_TASKS_:
(a) According to the St. Cloud aviation history piece, when did the first flight in St. Cloud take place?
(b) Carry the St. Cloud aviation history piece forward from the point where it stops.

_DOCUMENT EXCERPT_:
Thinking about our upcoming Granite City Days, I was reminded of our old city celebration, the Wheels, Wings and Water festival. I got the gist of the festival: Wheels — Pan Motor Co.; Water — our Mighty Mississippi and many surrounding lakes; but what was the deal with the Wings? I decided to find out.
Turns out the St. Cloud area has a rich history in general aviation. The first flight in St. Cloud was in October 1912. To put this in perspective, the Wright Brothers made their historic first engine powered airplane flights in Kitty Hawk, North Carolina, in December 1903. Their longest was 59 seconds and 852 feet. And less than ten years later, St. Cloud had its first flight.
By the 1920s, U.S. Mail was being couriered by airplane and Charles Lindbergh made his solo non-stop flight from New York City to Paris in 1927. He flew 3,600 miles and flew 331/2 hours.
Back in St. Cloud, Barnstormers were flying into the city where they performed daredevil stunts at fairs and other events. Aviation was new and exciting and the public loved its sense of adventure as they watched the skies in amazement.
In 1935, land donated by Alice Whitney, widow of Albert Whitney, a land developer, civic leader and businessman, became “Whitney Memorial Airport.” It was St. Cloud’s first airport.

_DATASET EXTRACT_:
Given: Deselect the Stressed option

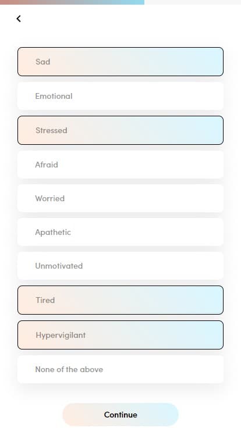Looking at the screenshot, I should point(121,130).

_EXPECTED ANSWERS_:
(a) October 1912

(b)
In 1957, St. Cloud Flying Service, the airport’s first fixed-base operation opened, which allowed a “home” for Central Minnesota aviators.
In 1970, the new St. Cloud Municipal Airport opened and the Whitney Airport closed due to land constraints. The former airport was then donated by the Wheelock Whitney Family to the city of St. Cloud to be used for parks and recreation, thus creating the Whitney complex we see today.
With the opening of the new airport, it gave way to new general aviation growth. Leaders Flying Service, Clear Lake, has been an important aviation business serving Central Minnesota, started by Bob Leaders in 1970. Now 82 and still flying, Leaders eyes sparkle as he speaks of flying and aviation. He and two sons operate the business and work together rebuilding engines, renting and selling planes, and doing all things aviation.
After an article in the St. Cloud Times, a producer asked if they could do a movie based on his career. That 2013 animated Disney movie became “Planes.” Leaders is humble about the project, noting that his grandchildren think it’s kind of cool. The characters are based on real Central Minnesota pilots. Bob is the boss, Mr. Leadbottom.
I told you aviation in Central Minnesota is a big deal.
The “new” airport, now called the St. Cloud Regional Airport has seen many changes — good and bad — since its opening.
Since the 1990s:
Commercial air service came to St. Cloud. Northwest Airlink/Mesaba has come and gone. The terminal was built and there have been improvements and expansions, as well as improved runways. An air traffic control tower was built and the St. Cloud Fire Department opened a station house. The Transportation Security Administration came to St. Cloud, as Allegiant begins service to Mesa, Arizona, and Florida. United begins daily flights to Chicago and suspends service months later.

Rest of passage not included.